Во второй серии эстетика парадоксальности будет уже превалировать. Постепенно возникнет главное качество фильма — мы перестанем до конца понимать, кто тут прав, кто виноват, и на многие вещи не будем знать, как реагировать. Нет, особой психологической глубины мы не дождемся, но плоские образы постепенно будут обрастать несвойственными им обертонами. И все — по принципу парадокса.
Когда Эйзенштейн начал работу над фильмом, он сказал, что ему нужны максимально сильные актеры, актеры экстра-класса. «С посредственностями я не работаю», — четко произнес он. Ха! Работал-работал, а теперь вдруг перестал! На первых-то порах он не просто с посредственностями работал, а, можно сказать, с бездарями — с типажами. И даже там, где нужно было взять на роль актера, брал ничтожный типаж, как, например, в случае с Лениным, которого зачем-то сыграл не имеющий актерских способностей рабочий Никандров с лицом, на котором отнюдь не лежала печать интеллекта. Не нужны были тогда Эйзенштейну таланты — актеры поневоле тянули бы его к Свету, к чему-то высшему, отчасти божественному. Какой уж тут Свет, зачем он здесь? Здесь нужны те самые муравьи, покорные исполнители твоей воли, ничего индивидуального, личностного принести не могущие.

Но постепенно концепция меняется, и теперь ему нужны большие актеры. Те, в которых Бог живет изначально — за счет таланта, дающего им возможность создать объемные, сложные образы. Но именно этих больших актеров Эйзенштейн на первой стадии загоняет в нарочито плоские, почти буффонные формы. Естественно, они из этих форм поневоле вылезают, выпрастываются, формы мешают им — ведь не комедию же они играют. Эйзенштейна это раздражает, но еще больше раздражает актеров: они не понимают, чего режиссер от них хочет.
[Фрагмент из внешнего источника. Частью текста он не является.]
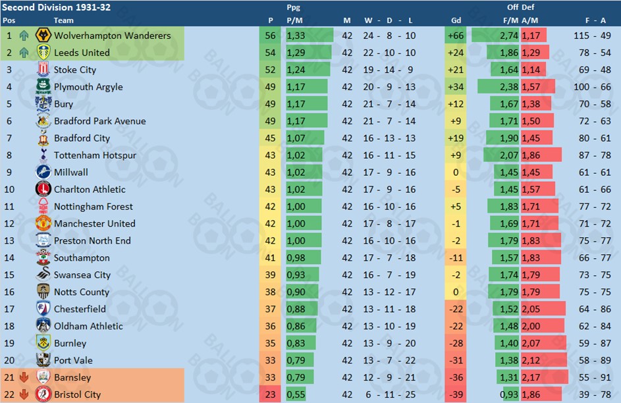Click Wolverhampton's green 2,74 offense bar
Screen dimensions: 621x403
point(495,36)
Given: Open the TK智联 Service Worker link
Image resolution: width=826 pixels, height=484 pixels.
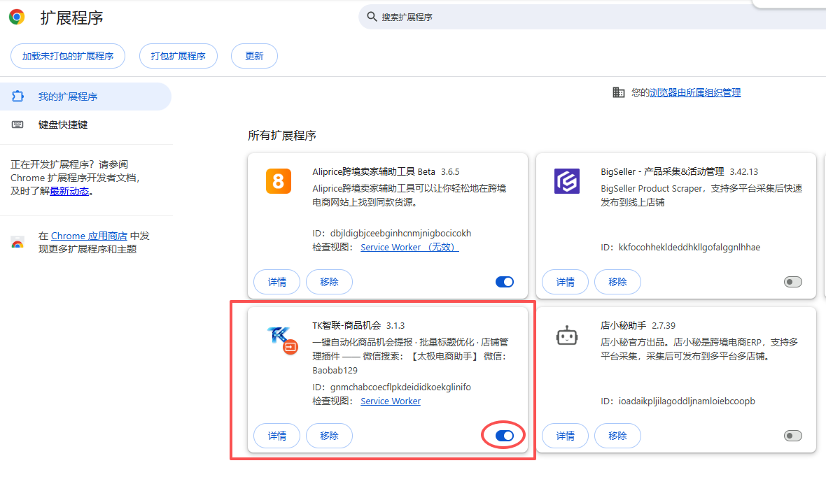Looking at the screenshot, I should [x=390, y=401].
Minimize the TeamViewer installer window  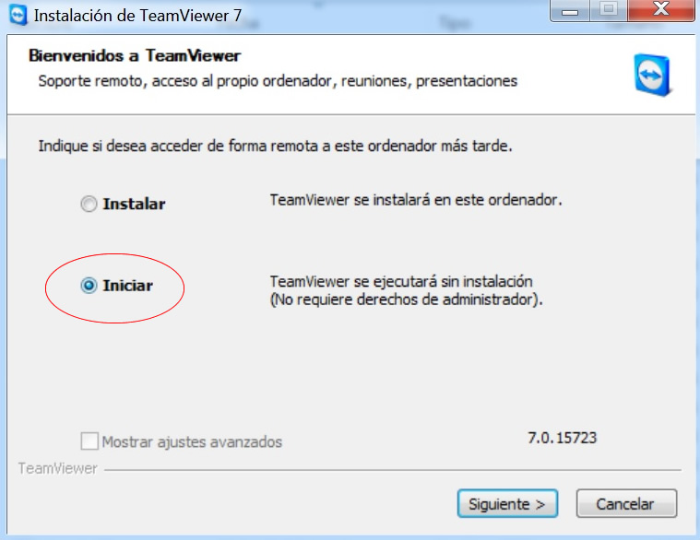click(x=570, y=10)
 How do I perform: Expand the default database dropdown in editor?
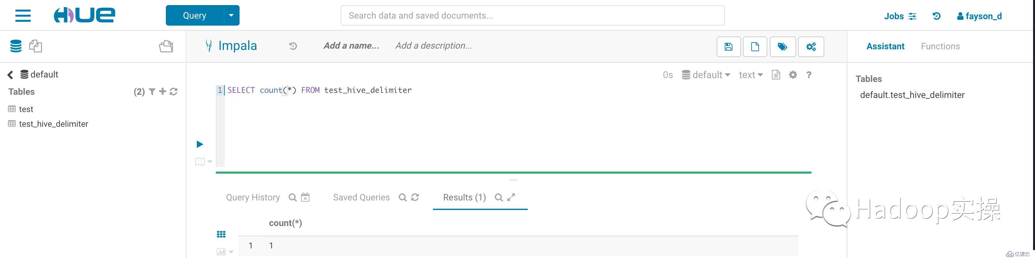(706, 75)
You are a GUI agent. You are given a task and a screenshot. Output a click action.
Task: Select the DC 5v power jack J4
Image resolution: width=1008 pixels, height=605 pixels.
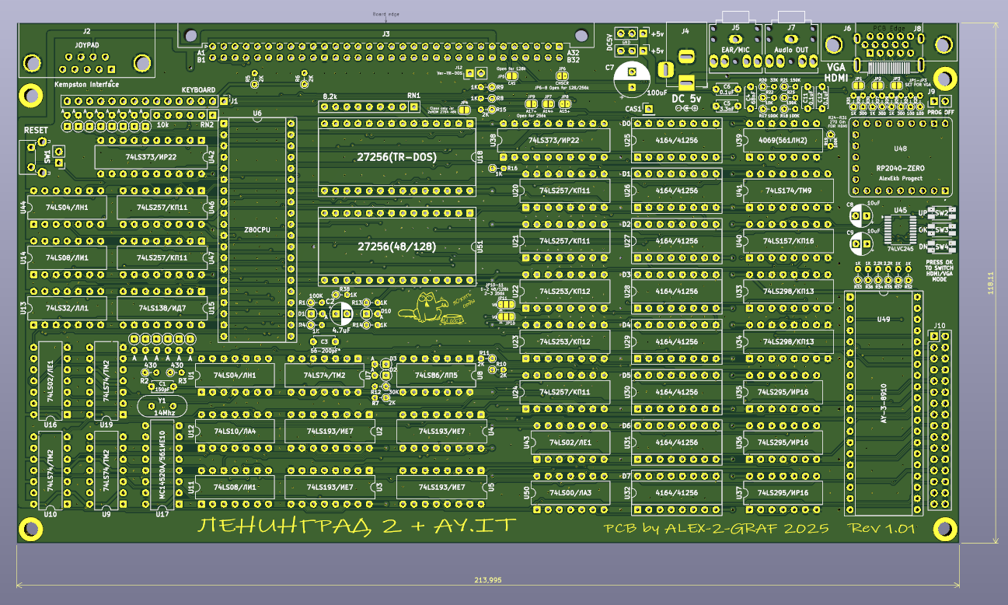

Названов, сыгравший Курбского, бесится, он уже почти ненавидит Эйзенштейна, выливая свою боль в письмах к жене; Черкасов и вовсе один раз впадет в такую истерику, что упадет на пол и начнет по нему кататься, и этот единственный в его жизни нервный срыв обернется тяжелой депрессией, из-за которой группа будет неделю находиться в простое.
Съемки затянутся на год, на два, и члены съемочной группы уже будут чувствовать себя рабами на галерах, привязанными к этому фильму на всю оставшуюся жизнь. Одна отрада — денег на простои, срывы никто не жалеет, все получают хорошую зарплату, а вождь терпеливо ждет исполнения заказа. Тем более что ему есть чем заняться — кругом идет война. Не было б ее, думается, Эйзенштейна бы поторопили. А пока образовалось государство в государстве под названием «Иван Грозный». Отдельная планета. Названов, потерявший счет времени, с удивлением продолжает писать жене, что, ему кажется, так вся жизнь пройдет, и, с одной стороны, подобное существование, конечно, лучше, чем в лагере сидеть (а до съемок в «Иване Грозном» он там и находился), а с другой — он не может выйти из состояния жестокой подавленности, да еще тиф кругом бушует, люди мрут (отметим, что всем членам съемочной группы «Ивана Грозного» заблаговременно были сделаны прививки, и они спаслись, а в других группах немало актеров умерло, в том числе таких известных, как Блинов или Магарилл). Но, как уже было сказано, выход из этого морока был найден. И имя ему — парадокс.
Это состояние в фильме начинается с момента, когда там появляется митрополит Филипп. Он — в стане гнусных врагов Ивана Грозного, и играет его Абрикосов резко «отрицательно», но вот загвоздка: объективно у Филиппа есть своя позиция и своя правда, вполне здравая, вполне объяснимая и вполне понятная. Тут мы впервые начинаем замечать, что и Черкасов-то играет своего героя отнюдь не «положительно», а точно так же. Более того, наконец-то срабатывает и стилистика театральной гротесковости, ибо благодаря ей мы видим, что все здесь в той или иной степени уроды, все полукарикатурны, все неестественны. Они таковы, ибо являются персонажами дьявольского балагана тотального Зла.

Постепенно хитрая игра Эйзенштейна все более начинает набирать силу. Вот еще один, новый психологический аттракцион — мерзкая монстрообразная и мужеподобная заговорщица и сволочь Ефросинья вдруг оказывается любящей матерью: с одной стороны, она плетет новую интригу против Грозного, мечтая его убить, а с другой — в этой же сцене ласково и трогательно убаюкивает своего сына, поет ему странную песню про бобра.